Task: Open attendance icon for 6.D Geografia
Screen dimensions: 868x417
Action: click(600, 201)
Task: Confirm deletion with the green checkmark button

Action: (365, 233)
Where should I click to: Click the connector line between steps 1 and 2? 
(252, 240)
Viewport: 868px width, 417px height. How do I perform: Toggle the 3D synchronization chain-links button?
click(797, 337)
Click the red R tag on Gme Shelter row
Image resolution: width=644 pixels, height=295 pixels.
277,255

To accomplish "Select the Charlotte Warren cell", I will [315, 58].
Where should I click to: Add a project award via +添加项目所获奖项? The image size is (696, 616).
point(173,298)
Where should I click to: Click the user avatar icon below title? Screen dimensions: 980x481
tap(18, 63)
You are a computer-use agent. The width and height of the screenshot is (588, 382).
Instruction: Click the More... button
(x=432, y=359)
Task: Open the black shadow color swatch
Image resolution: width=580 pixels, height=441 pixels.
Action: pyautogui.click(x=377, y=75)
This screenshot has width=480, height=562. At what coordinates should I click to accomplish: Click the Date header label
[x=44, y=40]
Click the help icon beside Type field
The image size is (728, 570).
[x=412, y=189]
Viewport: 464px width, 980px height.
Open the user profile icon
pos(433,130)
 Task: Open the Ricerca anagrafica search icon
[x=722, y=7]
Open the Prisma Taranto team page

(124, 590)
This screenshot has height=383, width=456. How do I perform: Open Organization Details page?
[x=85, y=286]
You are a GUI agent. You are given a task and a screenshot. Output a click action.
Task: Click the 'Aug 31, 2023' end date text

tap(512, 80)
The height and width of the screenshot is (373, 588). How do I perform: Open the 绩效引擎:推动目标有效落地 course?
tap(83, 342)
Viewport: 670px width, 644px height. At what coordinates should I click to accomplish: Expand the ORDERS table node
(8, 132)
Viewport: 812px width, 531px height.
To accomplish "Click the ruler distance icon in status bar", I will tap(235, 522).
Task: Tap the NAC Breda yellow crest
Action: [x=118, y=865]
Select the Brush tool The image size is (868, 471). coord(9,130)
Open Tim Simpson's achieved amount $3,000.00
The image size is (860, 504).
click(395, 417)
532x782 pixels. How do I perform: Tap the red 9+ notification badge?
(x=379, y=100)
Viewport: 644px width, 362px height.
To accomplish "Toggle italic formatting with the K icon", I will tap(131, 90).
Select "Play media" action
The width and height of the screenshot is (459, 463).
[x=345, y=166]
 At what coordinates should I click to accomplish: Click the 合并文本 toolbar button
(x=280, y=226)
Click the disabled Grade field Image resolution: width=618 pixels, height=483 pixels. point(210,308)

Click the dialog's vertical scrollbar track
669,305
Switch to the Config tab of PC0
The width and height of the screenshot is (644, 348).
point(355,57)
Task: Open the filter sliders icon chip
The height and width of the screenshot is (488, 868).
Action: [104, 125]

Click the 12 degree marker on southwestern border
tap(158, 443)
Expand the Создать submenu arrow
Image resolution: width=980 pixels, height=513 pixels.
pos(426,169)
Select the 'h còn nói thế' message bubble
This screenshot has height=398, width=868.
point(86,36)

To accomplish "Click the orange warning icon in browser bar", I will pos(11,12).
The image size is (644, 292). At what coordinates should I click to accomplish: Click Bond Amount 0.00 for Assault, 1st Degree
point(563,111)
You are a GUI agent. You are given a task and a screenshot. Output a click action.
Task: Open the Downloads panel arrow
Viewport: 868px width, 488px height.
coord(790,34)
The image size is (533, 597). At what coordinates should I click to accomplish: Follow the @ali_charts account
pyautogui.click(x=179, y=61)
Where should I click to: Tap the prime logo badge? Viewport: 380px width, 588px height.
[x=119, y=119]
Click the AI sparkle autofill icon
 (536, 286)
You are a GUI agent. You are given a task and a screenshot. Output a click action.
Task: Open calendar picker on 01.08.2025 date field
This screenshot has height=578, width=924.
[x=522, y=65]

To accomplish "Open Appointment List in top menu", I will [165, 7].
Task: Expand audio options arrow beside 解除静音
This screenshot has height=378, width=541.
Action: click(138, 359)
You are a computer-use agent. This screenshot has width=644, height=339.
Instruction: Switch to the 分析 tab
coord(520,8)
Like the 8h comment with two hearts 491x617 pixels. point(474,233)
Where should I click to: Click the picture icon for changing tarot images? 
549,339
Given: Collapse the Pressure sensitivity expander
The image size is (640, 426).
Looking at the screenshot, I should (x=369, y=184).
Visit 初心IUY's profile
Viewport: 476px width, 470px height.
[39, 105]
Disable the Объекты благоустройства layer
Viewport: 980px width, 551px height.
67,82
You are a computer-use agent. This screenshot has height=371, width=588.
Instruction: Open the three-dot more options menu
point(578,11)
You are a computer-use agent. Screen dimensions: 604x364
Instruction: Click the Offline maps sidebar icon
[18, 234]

> _What is required_: Look through the data above for the string "computer" and copy every line where it appears.

> _Answer to this task_:
You are a computer-use agent. The width and height of the screenshot is (588, 382).
You are a computer-use agent. This screenshot has width=644, height=339.
You are a computer-use agent. This screenshot has height=371, width=588.
You are a computer-use agent. Screen dimensions: 604x364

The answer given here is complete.